Actually - I'm the biggest offender in this category sometimes. And it's something I'm working through in my personal life and walk with the Lord. To be honest with myself and you, right now I'm battling big time. I KNOW truth. I KNOW reality. But, for some reason my heart and head are having a hard time connecting. I'm caught up in disappointment. I forget that people fail. Big fails. Little fails. I fail. Maybe it's not even forgetting...but, choosing to not remember.
This weekend my husband and some of our teens {and leaders} took a trip down to one of our local homeless shelters/missions. As I've shared before my husband is passionate about serving in this way - I'm thankful for that, and him. This weekend they took down new bedding and an offering the teens raised to support the needy during Christmas. Did I mention this was all student initiated and run? God has been at work in the lives of some of our teens... it's very exciting. They took time to make several beds with the new sheets and pillows they bought. After they'd make a bed, they would kneel down and pray over it - and the person who would be sleeping there that night. Powerful. Then they sat through one of the missions "sessions" with the people who live there - and had some interaction that way.
It's the times like that where I'm left convicted and dumbfounded, really. So.much.good. God is working in hearts, changing lives, impacting a new generation.... and here I sit bent out of shape because it's not EVERY student. How selfish. How arrogant to think what I say and how I say it will change a life. How ungrateful to not give thanks for these few. These precious. Those growing and trying. And I wonder, "Why on earth am I so intent on being stuck in disappointment?". I keep thinking of how the prophets in the OT must have felt. Isaiah, Jeremiah - no one listened. No one cared. No one loved God. And they were preaching death sentences, even.
Psalm 14:3
"Everyone has turned away. Together they have become rotten to the core. No one, not even one person, does good things."

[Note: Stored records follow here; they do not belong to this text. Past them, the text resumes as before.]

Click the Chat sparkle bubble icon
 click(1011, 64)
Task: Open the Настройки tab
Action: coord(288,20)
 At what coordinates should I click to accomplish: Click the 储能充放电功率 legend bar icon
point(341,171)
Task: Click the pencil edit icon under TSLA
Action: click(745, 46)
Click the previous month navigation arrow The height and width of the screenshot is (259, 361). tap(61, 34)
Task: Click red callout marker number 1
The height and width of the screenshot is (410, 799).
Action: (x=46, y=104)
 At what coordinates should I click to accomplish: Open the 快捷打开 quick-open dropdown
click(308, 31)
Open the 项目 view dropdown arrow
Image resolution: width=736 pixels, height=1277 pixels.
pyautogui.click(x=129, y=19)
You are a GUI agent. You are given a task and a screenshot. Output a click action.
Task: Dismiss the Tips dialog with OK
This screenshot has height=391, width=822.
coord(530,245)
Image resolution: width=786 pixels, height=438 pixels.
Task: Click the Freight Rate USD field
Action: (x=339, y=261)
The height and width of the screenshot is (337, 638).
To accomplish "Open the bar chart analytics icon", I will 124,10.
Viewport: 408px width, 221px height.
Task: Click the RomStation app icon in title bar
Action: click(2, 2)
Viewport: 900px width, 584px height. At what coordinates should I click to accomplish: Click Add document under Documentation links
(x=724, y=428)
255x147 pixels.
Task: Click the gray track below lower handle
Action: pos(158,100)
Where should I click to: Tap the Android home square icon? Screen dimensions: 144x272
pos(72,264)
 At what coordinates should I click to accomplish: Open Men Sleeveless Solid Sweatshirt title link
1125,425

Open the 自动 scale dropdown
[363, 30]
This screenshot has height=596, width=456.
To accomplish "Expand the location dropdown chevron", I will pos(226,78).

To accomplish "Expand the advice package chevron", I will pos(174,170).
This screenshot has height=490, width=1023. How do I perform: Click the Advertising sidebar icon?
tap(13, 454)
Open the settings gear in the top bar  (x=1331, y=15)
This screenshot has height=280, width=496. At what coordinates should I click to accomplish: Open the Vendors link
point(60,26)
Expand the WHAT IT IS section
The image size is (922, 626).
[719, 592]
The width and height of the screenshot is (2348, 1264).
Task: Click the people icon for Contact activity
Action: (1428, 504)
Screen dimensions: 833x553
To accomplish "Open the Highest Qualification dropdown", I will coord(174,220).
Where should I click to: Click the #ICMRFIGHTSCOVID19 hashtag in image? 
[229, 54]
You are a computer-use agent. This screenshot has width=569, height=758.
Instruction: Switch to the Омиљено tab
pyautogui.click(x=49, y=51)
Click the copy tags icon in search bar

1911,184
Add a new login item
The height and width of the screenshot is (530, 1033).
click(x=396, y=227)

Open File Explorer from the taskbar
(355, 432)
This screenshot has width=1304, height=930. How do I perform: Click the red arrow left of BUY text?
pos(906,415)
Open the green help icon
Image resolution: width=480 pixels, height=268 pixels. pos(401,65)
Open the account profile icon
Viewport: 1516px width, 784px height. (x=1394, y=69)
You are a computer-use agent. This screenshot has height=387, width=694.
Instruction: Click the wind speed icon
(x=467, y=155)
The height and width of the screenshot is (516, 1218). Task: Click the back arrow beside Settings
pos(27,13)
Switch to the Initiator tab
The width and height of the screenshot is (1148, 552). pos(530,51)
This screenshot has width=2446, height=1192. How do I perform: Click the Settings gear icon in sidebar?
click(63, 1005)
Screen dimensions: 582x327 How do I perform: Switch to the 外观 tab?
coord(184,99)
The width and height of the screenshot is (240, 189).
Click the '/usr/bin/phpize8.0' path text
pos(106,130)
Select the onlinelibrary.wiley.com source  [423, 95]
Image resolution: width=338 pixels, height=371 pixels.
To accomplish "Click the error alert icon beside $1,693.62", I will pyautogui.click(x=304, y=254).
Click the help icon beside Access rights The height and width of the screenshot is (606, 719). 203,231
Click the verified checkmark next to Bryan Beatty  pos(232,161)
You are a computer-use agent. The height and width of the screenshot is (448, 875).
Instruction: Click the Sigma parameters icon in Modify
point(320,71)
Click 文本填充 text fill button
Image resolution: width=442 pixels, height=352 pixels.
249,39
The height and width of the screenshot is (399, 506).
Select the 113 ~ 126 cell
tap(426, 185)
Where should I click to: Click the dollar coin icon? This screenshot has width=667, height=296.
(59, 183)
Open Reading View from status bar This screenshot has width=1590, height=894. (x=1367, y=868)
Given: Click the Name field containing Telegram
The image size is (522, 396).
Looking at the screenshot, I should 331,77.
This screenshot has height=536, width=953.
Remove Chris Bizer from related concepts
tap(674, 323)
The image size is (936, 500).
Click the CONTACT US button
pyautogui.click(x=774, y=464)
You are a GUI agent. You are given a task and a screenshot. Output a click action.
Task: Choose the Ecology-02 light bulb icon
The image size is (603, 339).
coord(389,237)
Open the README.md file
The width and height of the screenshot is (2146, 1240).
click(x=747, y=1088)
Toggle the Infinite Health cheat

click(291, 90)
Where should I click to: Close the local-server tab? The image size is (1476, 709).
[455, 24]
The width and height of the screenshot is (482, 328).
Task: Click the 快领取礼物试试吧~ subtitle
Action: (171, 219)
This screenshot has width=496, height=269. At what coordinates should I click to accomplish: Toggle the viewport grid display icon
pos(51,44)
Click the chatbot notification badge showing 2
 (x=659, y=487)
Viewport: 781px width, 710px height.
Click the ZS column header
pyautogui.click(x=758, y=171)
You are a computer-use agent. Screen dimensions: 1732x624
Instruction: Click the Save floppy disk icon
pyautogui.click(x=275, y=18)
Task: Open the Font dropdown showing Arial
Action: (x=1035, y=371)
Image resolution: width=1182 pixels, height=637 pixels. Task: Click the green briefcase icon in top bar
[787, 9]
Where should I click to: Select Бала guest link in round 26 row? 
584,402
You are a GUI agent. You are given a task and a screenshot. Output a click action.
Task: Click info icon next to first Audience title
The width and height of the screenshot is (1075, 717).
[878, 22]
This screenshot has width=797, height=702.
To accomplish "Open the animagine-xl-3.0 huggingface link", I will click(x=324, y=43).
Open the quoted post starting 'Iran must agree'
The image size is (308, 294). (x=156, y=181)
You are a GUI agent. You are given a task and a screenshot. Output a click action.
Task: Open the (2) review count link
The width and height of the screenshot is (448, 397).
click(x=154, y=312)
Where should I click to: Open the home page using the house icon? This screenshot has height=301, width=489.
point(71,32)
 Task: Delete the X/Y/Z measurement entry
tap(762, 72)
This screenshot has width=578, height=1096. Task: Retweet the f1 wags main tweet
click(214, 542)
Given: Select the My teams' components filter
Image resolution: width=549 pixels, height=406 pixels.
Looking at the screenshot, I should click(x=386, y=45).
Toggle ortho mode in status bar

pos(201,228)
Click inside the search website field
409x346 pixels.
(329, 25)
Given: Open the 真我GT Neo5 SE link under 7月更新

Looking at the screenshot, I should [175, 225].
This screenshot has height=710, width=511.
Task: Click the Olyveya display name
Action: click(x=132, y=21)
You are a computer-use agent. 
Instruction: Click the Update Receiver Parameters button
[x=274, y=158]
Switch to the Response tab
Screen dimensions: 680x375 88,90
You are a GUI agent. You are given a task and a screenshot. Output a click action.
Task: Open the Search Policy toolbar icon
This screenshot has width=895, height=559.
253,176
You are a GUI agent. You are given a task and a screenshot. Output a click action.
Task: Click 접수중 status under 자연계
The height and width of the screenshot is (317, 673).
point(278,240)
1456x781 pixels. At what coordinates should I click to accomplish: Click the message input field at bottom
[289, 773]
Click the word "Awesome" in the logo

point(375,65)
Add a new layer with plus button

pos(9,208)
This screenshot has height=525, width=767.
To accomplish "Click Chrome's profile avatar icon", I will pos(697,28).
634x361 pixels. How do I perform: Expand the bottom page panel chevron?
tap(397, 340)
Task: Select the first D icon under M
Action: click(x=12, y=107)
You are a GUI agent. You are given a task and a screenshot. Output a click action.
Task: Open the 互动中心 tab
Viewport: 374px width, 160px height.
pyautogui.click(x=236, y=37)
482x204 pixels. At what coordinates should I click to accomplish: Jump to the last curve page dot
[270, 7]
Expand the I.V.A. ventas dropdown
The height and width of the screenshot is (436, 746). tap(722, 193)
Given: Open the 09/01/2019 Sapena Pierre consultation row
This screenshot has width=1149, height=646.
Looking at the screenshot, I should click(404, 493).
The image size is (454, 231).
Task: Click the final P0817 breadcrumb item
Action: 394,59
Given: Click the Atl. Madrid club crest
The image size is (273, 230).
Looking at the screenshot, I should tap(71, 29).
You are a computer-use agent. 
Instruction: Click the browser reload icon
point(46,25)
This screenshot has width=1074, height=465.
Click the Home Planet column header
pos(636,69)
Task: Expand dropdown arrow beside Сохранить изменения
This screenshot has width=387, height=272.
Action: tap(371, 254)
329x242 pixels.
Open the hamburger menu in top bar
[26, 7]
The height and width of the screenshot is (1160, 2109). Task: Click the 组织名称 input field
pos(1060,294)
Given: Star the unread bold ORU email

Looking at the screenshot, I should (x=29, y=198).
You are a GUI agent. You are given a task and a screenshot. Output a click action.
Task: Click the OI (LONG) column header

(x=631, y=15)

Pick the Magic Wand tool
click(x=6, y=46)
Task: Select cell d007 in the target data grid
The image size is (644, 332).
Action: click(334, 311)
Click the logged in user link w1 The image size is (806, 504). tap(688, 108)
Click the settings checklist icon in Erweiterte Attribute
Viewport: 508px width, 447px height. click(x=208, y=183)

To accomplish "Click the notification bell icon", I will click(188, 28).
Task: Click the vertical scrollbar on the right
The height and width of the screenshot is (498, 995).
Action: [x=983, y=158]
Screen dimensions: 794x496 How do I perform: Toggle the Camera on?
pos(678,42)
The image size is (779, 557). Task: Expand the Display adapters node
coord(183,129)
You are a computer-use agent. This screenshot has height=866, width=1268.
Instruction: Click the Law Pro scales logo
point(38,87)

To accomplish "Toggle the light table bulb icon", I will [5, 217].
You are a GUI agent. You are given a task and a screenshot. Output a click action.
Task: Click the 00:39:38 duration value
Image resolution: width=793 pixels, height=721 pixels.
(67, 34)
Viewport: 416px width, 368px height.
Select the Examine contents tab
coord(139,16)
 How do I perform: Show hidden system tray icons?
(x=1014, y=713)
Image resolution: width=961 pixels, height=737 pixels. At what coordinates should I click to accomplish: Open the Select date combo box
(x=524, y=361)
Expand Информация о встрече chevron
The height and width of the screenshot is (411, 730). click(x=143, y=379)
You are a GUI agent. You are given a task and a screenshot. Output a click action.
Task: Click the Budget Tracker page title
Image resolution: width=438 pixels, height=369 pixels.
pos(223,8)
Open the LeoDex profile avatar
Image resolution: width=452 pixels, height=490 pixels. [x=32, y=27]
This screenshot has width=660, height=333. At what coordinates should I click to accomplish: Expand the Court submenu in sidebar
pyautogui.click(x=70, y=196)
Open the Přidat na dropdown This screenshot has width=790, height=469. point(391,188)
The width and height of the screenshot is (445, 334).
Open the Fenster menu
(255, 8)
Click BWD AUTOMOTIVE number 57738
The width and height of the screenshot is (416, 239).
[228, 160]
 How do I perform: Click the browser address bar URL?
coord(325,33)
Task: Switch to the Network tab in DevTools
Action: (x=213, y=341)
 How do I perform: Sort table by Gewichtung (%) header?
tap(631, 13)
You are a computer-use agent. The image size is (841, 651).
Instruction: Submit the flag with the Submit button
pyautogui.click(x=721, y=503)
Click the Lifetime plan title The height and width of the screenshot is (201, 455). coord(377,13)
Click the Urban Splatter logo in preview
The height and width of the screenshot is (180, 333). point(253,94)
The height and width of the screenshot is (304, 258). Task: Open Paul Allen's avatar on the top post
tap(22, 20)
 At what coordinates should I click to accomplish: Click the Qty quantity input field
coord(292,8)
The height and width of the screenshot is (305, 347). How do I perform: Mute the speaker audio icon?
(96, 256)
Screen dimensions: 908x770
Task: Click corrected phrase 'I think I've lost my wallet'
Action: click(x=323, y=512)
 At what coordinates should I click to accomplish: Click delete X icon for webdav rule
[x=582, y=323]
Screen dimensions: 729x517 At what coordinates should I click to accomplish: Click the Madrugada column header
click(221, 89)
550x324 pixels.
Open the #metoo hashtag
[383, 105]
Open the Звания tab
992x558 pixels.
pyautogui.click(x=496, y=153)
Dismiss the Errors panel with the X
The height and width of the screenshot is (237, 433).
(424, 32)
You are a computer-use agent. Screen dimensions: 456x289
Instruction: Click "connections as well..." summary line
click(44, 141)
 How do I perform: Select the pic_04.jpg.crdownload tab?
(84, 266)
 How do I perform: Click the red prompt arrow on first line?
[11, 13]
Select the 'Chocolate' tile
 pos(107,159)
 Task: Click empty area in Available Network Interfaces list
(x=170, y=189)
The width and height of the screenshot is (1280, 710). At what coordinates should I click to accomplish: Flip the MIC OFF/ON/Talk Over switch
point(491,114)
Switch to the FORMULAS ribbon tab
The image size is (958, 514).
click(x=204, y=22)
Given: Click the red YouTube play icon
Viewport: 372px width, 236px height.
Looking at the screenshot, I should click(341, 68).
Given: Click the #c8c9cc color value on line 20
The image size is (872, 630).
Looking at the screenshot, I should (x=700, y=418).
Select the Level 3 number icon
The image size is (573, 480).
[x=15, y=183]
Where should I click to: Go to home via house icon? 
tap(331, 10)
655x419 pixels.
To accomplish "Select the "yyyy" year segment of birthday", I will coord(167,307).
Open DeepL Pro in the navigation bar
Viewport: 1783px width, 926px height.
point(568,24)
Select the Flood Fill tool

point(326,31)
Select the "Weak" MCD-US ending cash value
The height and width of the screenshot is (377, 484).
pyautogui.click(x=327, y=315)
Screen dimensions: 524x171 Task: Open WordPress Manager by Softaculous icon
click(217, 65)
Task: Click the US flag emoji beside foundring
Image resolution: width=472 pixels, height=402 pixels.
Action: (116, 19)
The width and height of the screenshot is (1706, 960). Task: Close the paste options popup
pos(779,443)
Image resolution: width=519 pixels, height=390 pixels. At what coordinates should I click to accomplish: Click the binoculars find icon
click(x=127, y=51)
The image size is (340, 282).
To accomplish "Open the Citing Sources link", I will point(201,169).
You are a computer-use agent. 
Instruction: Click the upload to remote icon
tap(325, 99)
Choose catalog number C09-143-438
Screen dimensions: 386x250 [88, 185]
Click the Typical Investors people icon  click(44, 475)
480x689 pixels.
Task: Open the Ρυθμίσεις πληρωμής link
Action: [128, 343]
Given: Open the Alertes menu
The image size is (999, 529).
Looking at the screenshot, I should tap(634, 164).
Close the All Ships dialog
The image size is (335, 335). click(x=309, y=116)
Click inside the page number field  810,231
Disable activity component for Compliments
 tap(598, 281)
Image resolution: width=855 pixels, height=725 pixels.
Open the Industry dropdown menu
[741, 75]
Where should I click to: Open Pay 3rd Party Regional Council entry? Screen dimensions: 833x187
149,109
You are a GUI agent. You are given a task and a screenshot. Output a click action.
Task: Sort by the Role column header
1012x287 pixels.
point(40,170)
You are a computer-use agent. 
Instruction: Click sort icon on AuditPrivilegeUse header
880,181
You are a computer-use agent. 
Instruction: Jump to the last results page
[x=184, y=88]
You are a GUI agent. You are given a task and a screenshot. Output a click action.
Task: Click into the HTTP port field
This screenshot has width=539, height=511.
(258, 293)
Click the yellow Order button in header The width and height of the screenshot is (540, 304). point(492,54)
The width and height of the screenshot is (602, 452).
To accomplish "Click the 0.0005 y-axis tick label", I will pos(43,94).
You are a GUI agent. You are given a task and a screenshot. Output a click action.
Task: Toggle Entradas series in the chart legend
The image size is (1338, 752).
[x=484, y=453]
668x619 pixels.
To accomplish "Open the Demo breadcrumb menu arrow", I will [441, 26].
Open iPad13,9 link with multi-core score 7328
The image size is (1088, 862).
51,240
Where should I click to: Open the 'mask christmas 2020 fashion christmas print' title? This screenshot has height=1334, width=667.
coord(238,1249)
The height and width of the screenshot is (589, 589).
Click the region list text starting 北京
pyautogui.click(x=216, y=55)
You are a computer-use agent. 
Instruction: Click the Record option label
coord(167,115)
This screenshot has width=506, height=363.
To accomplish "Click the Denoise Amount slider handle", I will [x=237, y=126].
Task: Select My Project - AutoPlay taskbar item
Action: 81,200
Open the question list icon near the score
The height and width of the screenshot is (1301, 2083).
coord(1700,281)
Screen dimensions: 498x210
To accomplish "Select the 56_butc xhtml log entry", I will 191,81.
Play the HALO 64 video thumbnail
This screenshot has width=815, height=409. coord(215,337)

All this to say, the Lord is working on me. And I'm thankful. I'm thankful for watching teenagers grow and change and embrace the narrow road. I'm thankful for leaders who give up their lives, their saturdays, their everything... to touch one stubborn {at times} life. I'm thankful for tender hearts, for apologies, and honest tears. And I'm thankful to GOD for reminding me time and time and time again...
YOU WERE ONCE...
I DIDN'T GIVE UP ON YOU...
I HAVE LOVED YOU WITH AN EVERLASTING LOVE.
YOU ARE FREE FROM DISAPPOINTMENT. TRUST IN ME. LET ME HOLY SPIRIT DO THE WORK.
And that is my freedom today. I will glory in my redeemer. The redeemer of souls, the heart healer, the almighty God who sees every heart and tear and pain and frustration. I will choose joy. I will choose rejoicing. And I'll be thankful even if just one... loves God.
*for the record, Praise God, we see lots of Love for our Savior around here!